Erstellt am: 18. 3. 2013 - 17:12 Uhr
Die Ausweitung der Integrationszone
"Aber als was fühlst du dich wirklich? Bist du Araber oder Franzose?", mit diesen Fragen beschäftigt sich der französisch-libanesische Autor Amin Maalouf in seinem Essay "Mörderische Identitäten". Der Titel ist hier Programm. Maalouf stellt die These auf, dass Identitäten nicht mit solchen festen Kategorien beschrieben werden sollten, die aus der Hochphase des Nationalismus stammen.

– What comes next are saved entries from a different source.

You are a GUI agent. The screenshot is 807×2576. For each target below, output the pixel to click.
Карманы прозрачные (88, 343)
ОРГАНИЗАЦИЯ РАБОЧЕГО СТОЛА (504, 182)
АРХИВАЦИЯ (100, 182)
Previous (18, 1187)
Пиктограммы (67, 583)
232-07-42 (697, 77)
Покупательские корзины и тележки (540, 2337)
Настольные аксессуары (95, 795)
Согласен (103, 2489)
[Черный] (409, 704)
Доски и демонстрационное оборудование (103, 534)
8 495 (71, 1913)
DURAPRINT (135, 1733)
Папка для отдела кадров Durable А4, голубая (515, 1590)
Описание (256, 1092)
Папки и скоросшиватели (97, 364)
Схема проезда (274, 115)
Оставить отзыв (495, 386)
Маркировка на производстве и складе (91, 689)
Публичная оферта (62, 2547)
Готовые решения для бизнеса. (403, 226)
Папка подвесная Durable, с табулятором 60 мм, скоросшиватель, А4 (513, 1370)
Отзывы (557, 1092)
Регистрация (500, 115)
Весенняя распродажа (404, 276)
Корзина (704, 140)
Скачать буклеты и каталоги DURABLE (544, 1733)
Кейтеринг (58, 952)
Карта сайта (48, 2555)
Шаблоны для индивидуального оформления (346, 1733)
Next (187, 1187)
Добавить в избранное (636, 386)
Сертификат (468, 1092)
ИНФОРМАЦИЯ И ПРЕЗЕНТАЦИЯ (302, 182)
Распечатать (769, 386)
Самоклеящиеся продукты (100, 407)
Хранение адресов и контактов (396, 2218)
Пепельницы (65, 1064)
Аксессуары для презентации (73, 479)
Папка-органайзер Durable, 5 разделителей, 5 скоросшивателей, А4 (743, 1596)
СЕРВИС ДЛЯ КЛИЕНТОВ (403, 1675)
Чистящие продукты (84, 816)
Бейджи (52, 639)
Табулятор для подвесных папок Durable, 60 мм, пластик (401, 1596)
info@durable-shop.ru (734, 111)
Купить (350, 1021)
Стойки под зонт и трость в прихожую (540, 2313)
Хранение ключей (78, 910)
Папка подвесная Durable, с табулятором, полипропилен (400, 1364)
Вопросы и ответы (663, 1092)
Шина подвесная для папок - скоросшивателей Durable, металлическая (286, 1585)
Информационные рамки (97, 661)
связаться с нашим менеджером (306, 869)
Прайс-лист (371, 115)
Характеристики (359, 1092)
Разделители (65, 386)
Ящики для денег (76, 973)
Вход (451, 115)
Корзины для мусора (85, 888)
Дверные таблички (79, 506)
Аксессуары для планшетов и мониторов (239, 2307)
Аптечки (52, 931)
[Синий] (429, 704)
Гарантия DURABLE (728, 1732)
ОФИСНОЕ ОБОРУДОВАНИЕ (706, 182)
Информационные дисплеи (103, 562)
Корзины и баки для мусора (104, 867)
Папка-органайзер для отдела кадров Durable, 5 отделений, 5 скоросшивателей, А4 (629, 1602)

Identitäten sind nämlich komplexer und bestehen nicht nur aus einer (Ex-)Nationalität. Dennoch machen wir im öffentlichen Diskurs den Fehler und nehmen eine Herkunft oder Religion als einen gemeinsamen Nenner, mit dem wir unterschiedlichste Menschen in eine Schublade stecken. Dass eine serbische Verkäuferin mehr Gemeinsamkeiten mit einer österreichischen Arbeiterin, als mit einer serbischen Akademikerin haben könnte, wird gerne ignoriert.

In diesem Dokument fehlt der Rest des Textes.